I strongly disagree, but I concede that he is at least outlining a coherent standard for deciding when religious liberty should trump and when it shouldn't. Personal behavior affects only the actor; public behavior has some measurable consequence for someone else; only the first should warrant an exemption from an otherwise applicable law. I think that's the wrong standard to use, but you can see why someone might think to draw the line there.
So why don't I agree? Because there are an infinite number of ways a person can be affected, and even harmed, by an action without their rights having been violated. If someone asks me for a dollar and I turn him down, that action has consequences for someone other than me. Before we let the government infringe on your religious liberty, it needs a better reason than just that you would otherwise act in a way that someone else would like you not to.
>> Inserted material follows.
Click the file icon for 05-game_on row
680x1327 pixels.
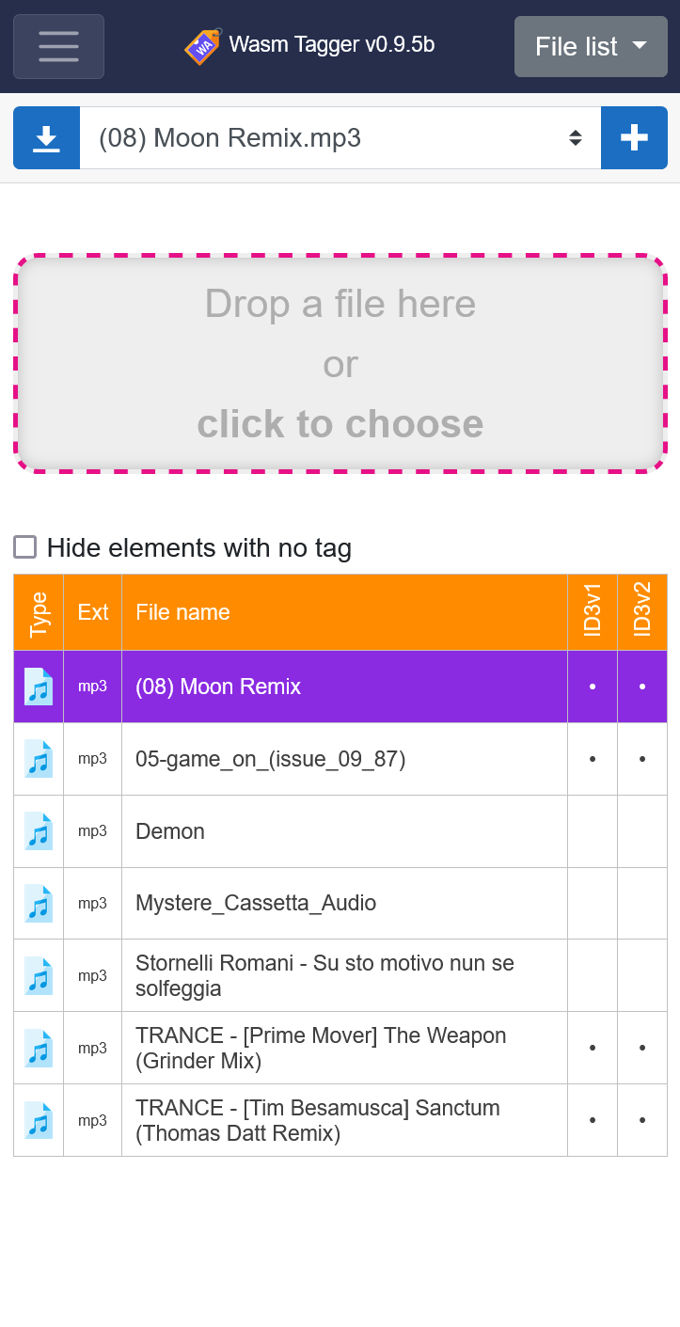click(x=39, y=759)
But doesn't that leave unanswered the question of how to decide when to grant a religious exemption? Fortunately, there is another way out of the conundrum, and libertarianism lights us to it. The key is to differentiate between harm, which can be a nebulous concept, and aggression, which is much less so. In a world where the very specter of an offensive Halloween costume can push elite college students to emotional ruin, the reason for not allowing the law to turn on subjective perceptions should be obvious. But even more important is that harm to one side or the other is often impossible to avoid when humans come into conflict.
No doubt being turned away from your favorite bakery because of who you are is a painful experience. But it's surely just as true that forcing a cadre of Catholic nuns to violate their consciences by participating, even just a little, in the provision of contraception is also an act that would lead to mental anguish. In both cases, people are being harmed. But in only one are people having coercion used against them.
With respect to Professor Marshall, I submit that that should matter.
CORRECTION: The panel was yesterday, November 12.